▶ **To do**:
Set each line of the material below down word for word, from the first through the line that holds "This screenshot has height=880, width=752.", but not the pictures.

= = =

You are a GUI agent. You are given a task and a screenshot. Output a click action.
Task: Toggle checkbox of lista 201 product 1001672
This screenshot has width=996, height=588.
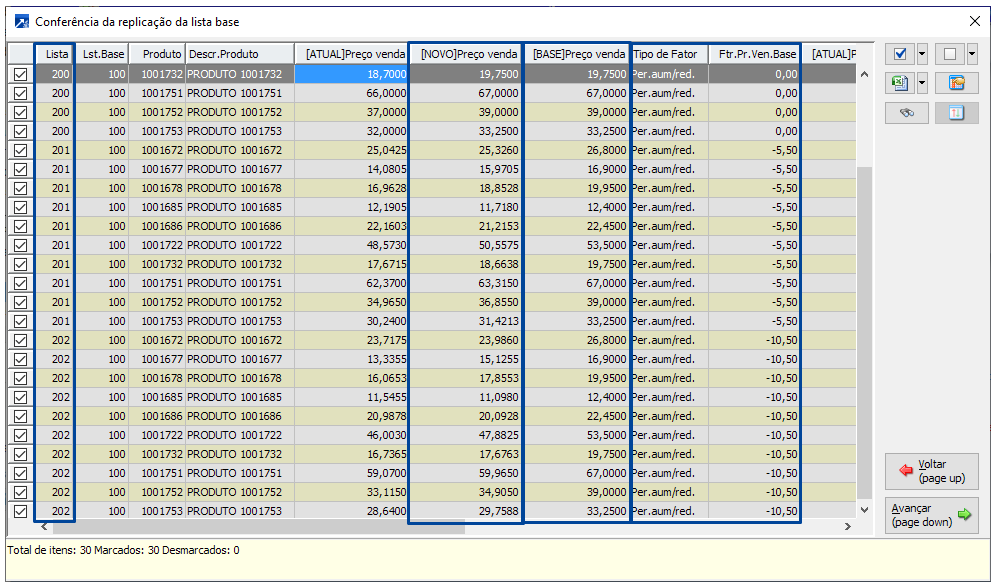[20, 150]
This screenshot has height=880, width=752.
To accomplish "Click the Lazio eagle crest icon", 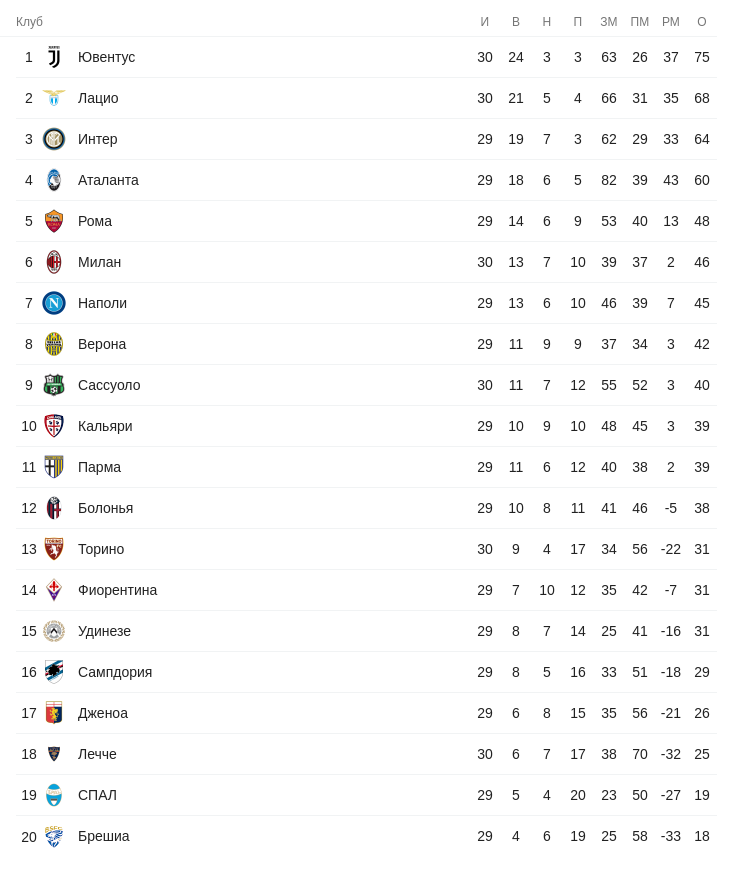I will (x=54, y=98).
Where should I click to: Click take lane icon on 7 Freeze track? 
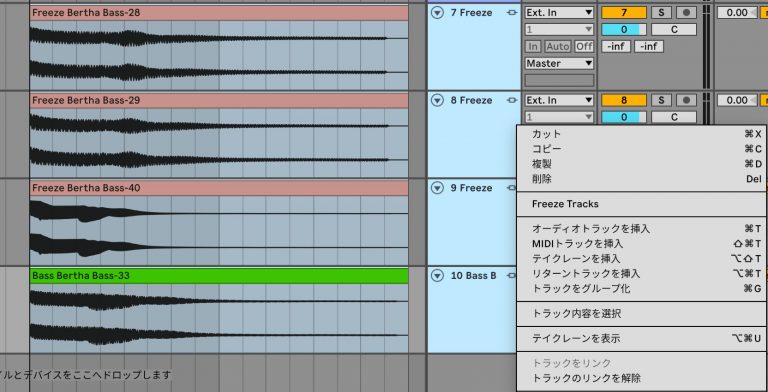(x=512, y=13)
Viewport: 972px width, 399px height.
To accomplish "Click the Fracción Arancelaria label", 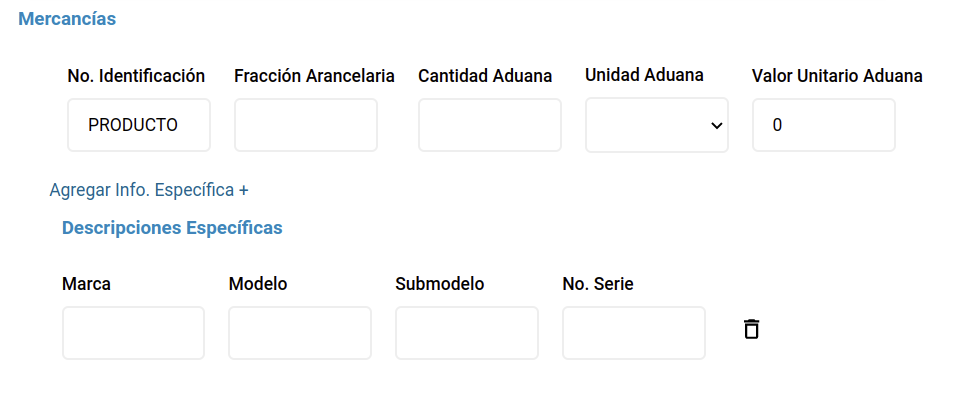I will pos(314,76).
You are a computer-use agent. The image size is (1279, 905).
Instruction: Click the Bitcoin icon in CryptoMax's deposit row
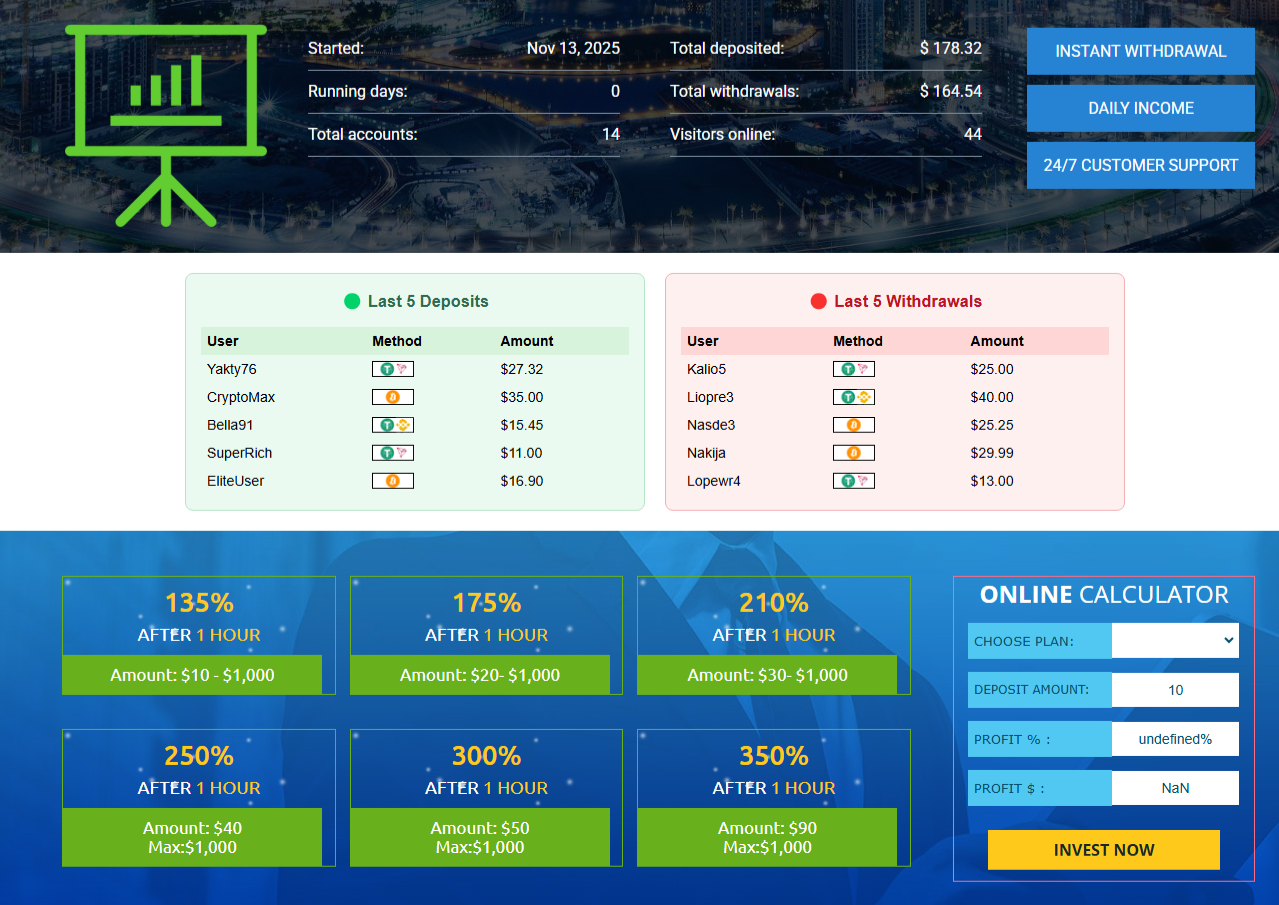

= = =

▶ **Result for this task**:
You are a GUI agent. You are given a task and a screenshot. Output a click action.
Task: Toggle checkbox of lista 201 product 1001672
This screenshot has width=996, height=588.
[20, 150]
This screenshot has height=880, width=752.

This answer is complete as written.